What’s the British equivalent of a gilet jaune?
The average annual pay in Somerset is said to be £24,000, which only goes to show how unrepresentative averages can be. The figure is presumably arrived at by adding together everyone’s income and then dividing the total by the number of employees. It means that a small number of highly paid individuals can skew the real picture which is one where to earn £20,000 pa is to be doing well. But, even if it was accepted that the average worker earned £24,000, how would that person afford to buy a house? The average price of a terraced house in the county is £239,980, ten times the average income.

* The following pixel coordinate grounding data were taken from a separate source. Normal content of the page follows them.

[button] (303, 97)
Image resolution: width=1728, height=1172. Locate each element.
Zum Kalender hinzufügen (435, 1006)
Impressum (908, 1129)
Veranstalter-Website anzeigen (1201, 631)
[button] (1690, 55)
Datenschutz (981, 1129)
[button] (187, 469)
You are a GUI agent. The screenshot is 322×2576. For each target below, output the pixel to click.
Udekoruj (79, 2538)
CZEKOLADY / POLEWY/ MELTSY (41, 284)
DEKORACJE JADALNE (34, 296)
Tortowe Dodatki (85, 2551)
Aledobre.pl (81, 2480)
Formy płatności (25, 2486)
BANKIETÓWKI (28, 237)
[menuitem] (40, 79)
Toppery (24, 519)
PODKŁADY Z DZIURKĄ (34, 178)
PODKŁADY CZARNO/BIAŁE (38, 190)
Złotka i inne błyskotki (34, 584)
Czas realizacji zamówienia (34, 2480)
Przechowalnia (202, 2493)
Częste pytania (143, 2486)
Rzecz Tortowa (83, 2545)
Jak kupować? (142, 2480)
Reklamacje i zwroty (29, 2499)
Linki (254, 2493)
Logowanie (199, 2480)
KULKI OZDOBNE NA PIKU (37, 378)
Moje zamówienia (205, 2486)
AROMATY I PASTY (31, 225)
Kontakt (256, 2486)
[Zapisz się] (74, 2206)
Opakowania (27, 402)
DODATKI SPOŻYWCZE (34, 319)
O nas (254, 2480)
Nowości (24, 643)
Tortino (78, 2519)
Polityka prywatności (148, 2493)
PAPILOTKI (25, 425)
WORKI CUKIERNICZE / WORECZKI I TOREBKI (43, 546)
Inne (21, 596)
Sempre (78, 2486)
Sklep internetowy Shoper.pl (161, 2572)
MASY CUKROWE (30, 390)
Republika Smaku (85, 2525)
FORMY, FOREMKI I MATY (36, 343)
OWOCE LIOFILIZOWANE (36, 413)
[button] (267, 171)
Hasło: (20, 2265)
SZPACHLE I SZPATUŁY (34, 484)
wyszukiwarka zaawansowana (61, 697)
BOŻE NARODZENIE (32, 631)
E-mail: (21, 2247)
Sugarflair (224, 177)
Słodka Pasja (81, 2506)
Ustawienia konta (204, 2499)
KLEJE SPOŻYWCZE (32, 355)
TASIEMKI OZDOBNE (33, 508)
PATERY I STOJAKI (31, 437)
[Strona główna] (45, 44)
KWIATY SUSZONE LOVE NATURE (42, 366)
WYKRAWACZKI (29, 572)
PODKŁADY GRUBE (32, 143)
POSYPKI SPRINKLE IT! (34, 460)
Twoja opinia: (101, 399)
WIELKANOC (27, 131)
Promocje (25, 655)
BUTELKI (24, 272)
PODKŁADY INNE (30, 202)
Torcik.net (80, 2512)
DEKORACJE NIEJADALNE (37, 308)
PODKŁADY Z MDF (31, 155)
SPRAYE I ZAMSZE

The answer to the inability of ordinary people to afford a house is to increase the supply, to bring down prices, but the local councils have set their faces against doing so. The countryside has become something that must be conserved as it is, developments of affordable houses are considered inappropriate. Reading the verdict of one planning inspector, the discouragement of the use of private cars is one of the specific objects of planning policy.
Of course, the corollary of such a policy is that the countryside should be conserved for those who can afford the farmhouses and the cottages. Ordinary people are not to be allowed the option of living in the countryside, they are to be kept out by planning and transport policies that militate against people on lower incomes. There is a deliberate attention to restrict the development of rural communities.
In France, it was the policies of President Macron that were perceived to be an attack on rural communities that produced the gilets jaunes. The hike in fuel prices, which was subsequently reversed was obviously going to bear down most heavily upon those who lived in rural areas and who lived on low incomes. Macron’s policies were seen as those of urban middle classes who had little regard for ordinary country people. There is a similar high-hardness displayed by those whose decisions are shaping the life of rural England. Developments of the expensive houses will be allowed, even in the face of local opposition, but a small house for an ordinary person cannot be considered.
Perhaps the French have acted before it is too late, perhaps the more rural nature of their country has meant the gilets jaunes could become the force they have. Perhaps the gentrification of the English countryside has gone beyond the point of no return.